__Work to complete__:
Shift every coordinate in the answers by adding 67 to each number, and reproduce all lines from the line containing "Click the slide title RECEIVABLES MANAGEMENT" up to and including the line containing "This screenshot has height=360, width=480. point(176,155)", requests included. Apply this only to those lines.

__Records for this exercise__:
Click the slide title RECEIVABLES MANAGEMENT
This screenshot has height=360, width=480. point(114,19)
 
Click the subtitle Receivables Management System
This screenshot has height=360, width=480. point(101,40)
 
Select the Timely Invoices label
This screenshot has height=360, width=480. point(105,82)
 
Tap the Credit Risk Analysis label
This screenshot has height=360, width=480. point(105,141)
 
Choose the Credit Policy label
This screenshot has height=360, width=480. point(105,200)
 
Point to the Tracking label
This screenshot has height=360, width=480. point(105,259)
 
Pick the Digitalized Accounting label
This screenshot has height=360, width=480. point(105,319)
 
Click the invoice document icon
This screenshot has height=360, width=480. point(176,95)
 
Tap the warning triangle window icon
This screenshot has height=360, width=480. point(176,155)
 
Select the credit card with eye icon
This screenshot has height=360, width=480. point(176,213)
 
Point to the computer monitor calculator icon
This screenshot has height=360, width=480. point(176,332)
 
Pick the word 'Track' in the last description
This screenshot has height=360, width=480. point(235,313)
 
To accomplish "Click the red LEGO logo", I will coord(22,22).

---

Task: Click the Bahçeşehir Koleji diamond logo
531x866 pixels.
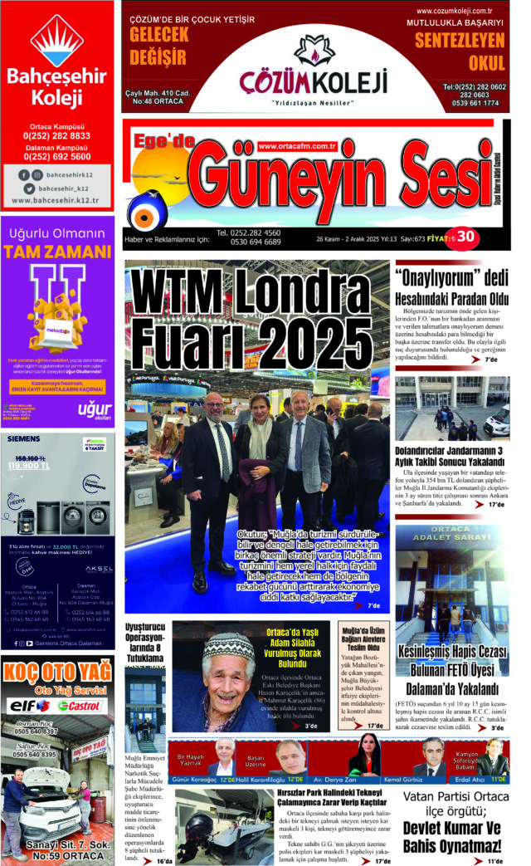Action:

__The completed task__:
Click the slide title RECEIVABLES MANAGEMENT
This screenshot has height=360, width=480. point(181,86)
 
Click the subtitle Receivables Management System
This screenshot has height=360, width=480. point(168,107)
 
Select the Timely Invoices label
This screenshot has height=360, width=480. point(172,149)
 
Tap the Credit Risk Analysis label
This screenshot has height=360, width=480. point(172,208)
 
Choose the Credit Policy label
This screenshot has height=360, width=480. point(172,267)
 
Point to the Tracking label
This screenshot has height=360, width=480. point(172,326)
 
Pick the Digitalized Accounting label
This screenshot has height=360, width=480. point(172,386)
 
Click the invoice document icon
This screenshot has height=360, width=480. point(243,162)
 
Tap the warning triangle window icon
This screenshot has height=360, width=480. point(243,222)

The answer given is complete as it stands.